┌────────

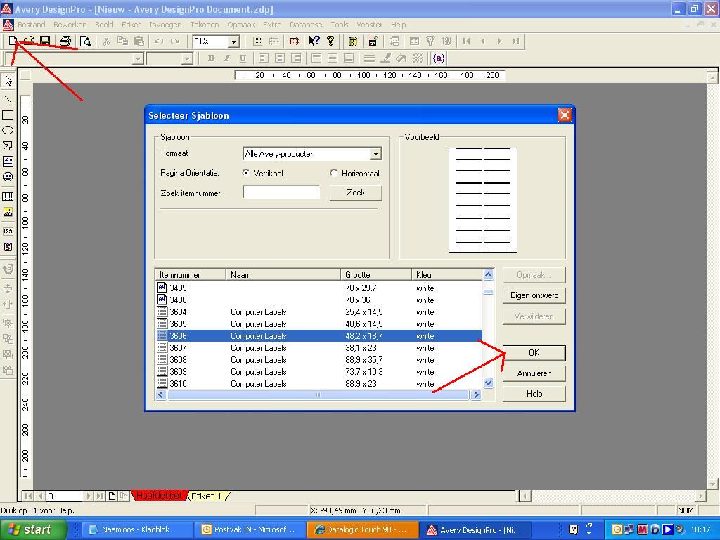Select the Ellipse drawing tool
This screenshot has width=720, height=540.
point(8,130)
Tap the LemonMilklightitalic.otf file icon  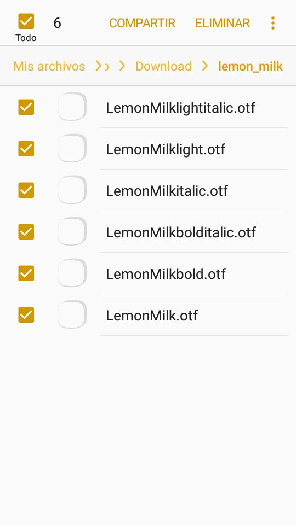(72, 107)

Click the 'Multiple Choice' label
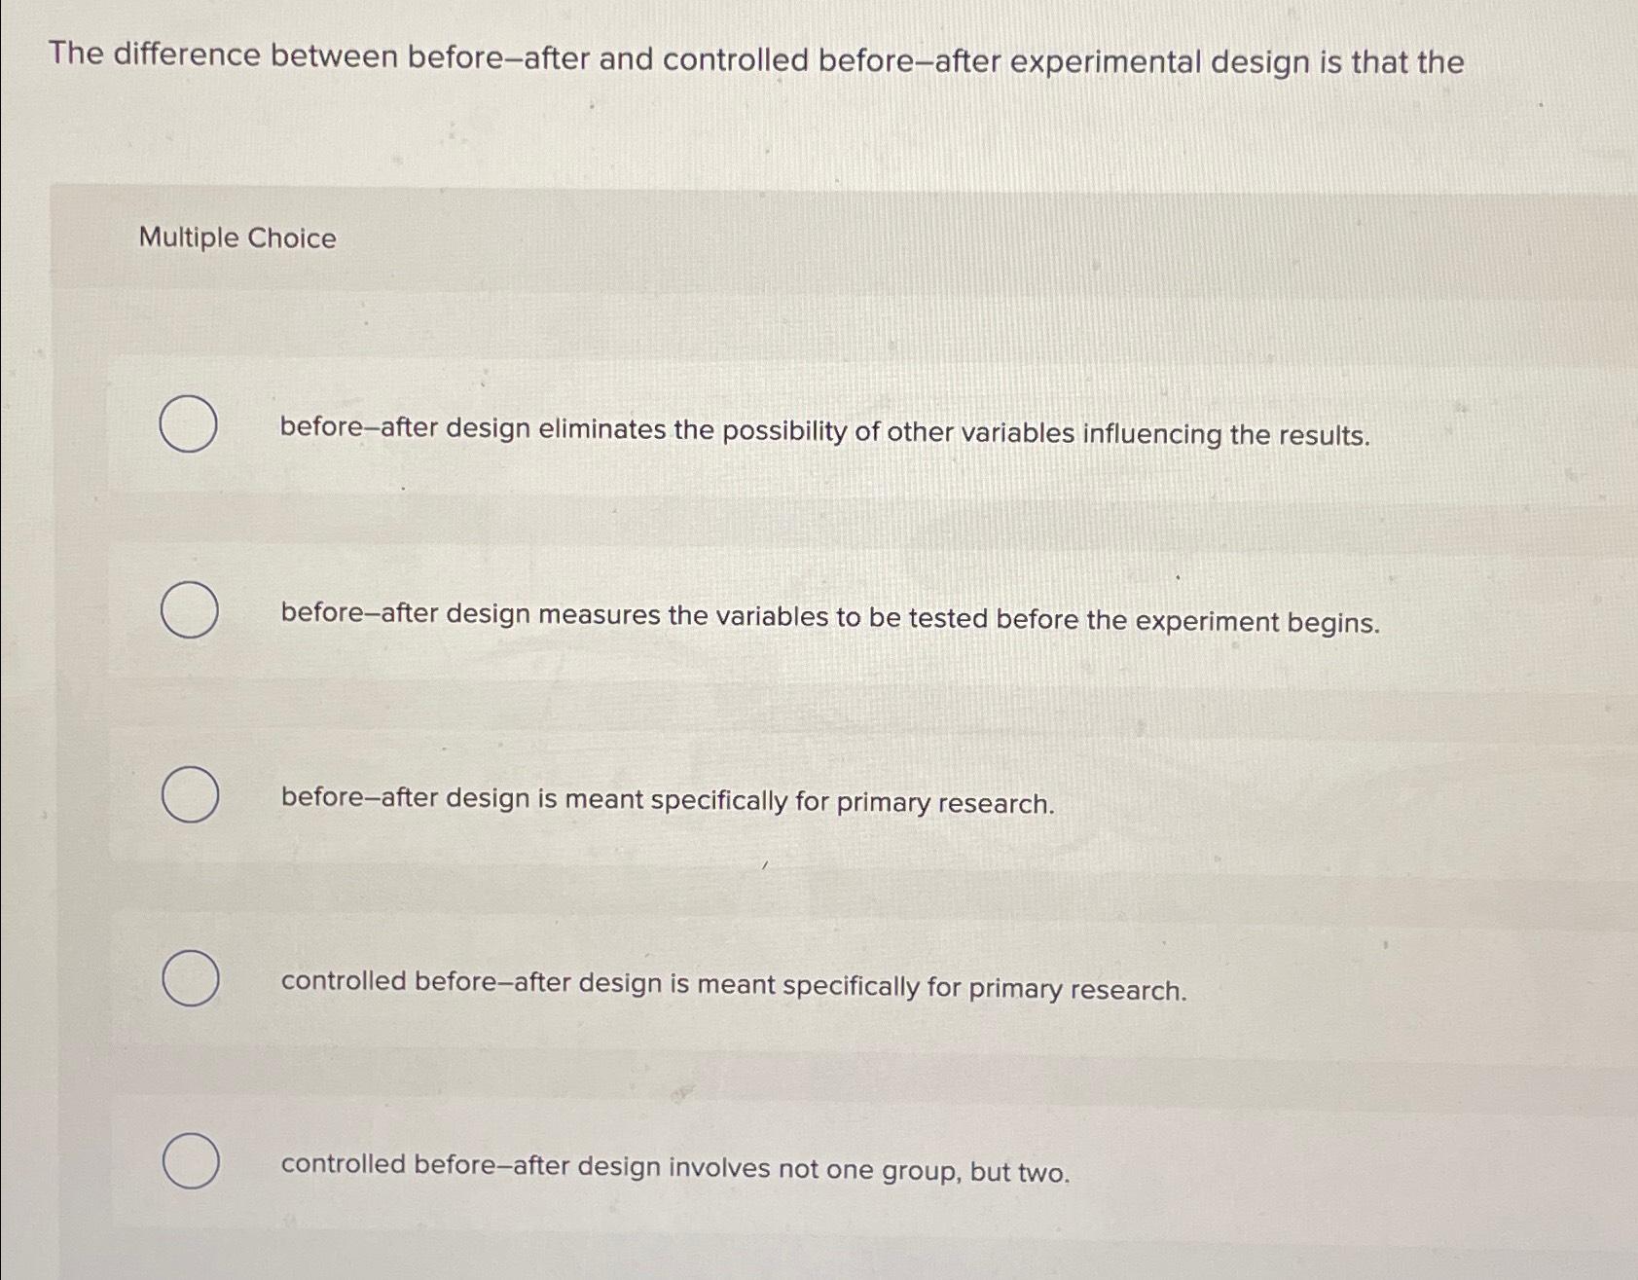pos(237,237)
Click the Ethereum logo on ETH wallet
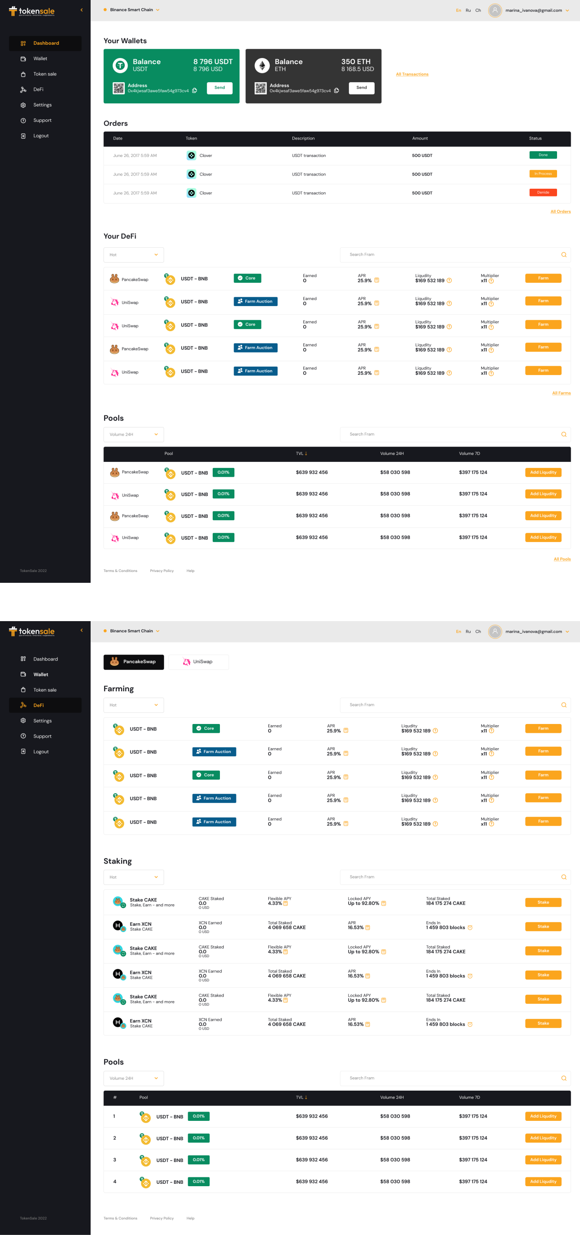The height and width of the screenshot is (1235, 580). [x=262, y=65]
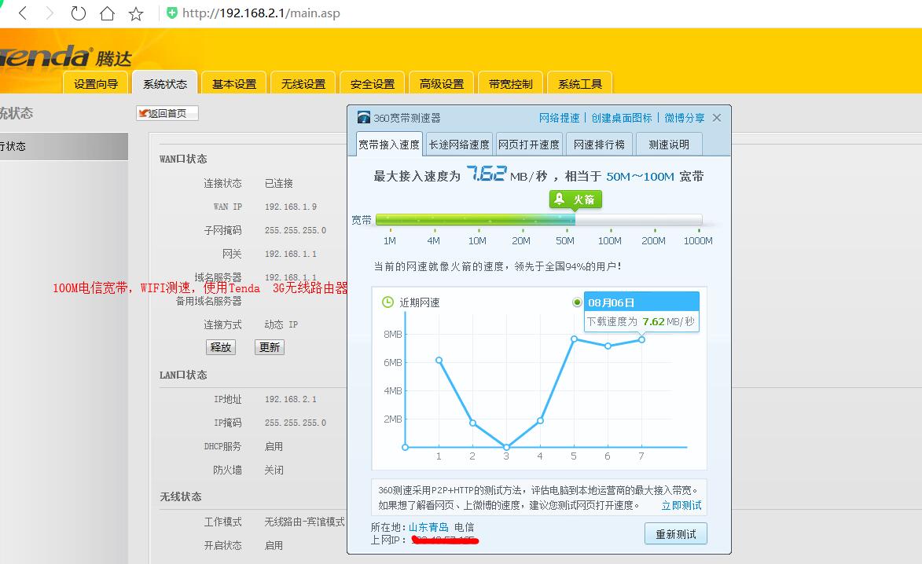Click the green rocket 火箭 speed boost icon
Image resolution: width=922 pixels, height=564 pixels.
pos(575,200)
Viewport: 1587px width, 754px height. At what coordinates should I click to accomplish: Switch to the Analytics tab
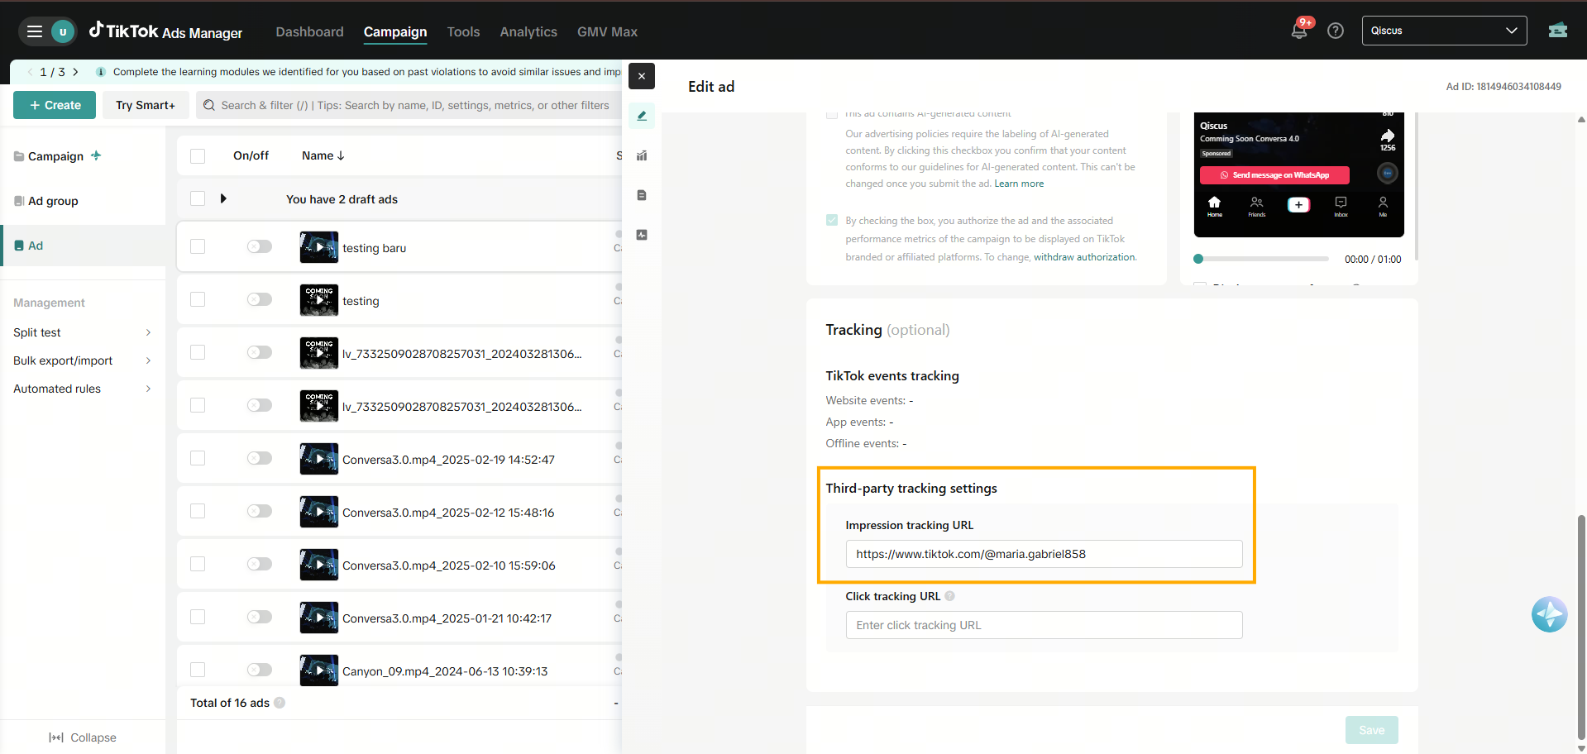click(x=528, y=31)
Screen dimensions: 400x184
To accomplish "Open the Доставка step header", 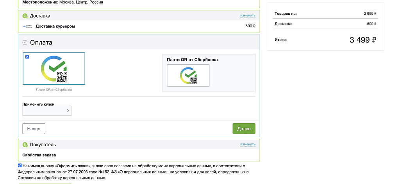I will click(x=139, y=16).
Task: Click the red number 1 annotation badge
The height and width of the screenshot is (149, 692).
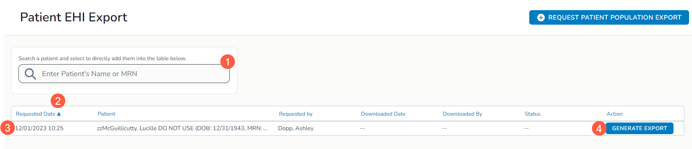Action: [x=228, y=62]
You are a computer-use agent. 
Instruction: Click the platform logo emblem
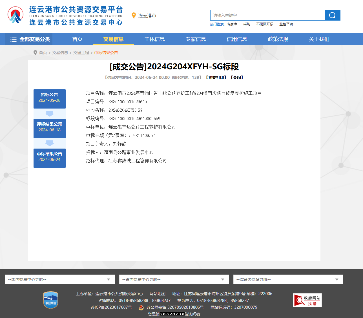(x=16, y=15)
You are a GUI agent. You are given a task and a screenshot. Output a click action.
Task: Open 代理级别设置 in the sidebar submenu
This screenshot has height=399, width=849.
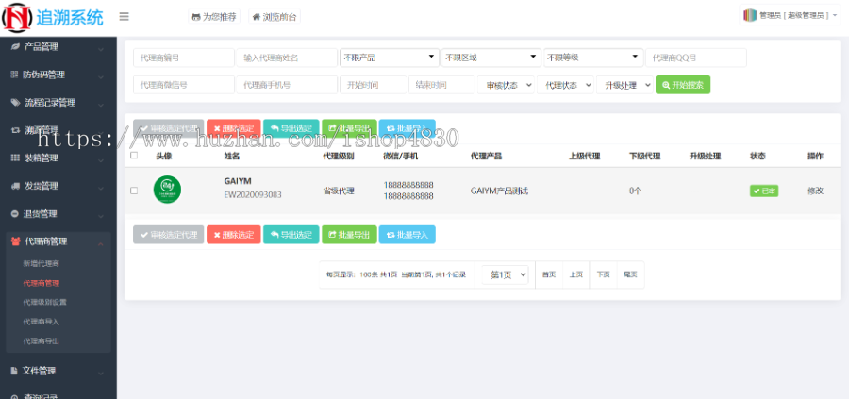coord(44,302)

└────────

__TASK OBJECTIVE__. Among the entries above, which lines include "agent"? List them all.

__ANSWER FOR THIS EXERCISE__.
You are a computer-use agent. 
You are a GUI agent. You are given a task and a screenshot. Output a click action.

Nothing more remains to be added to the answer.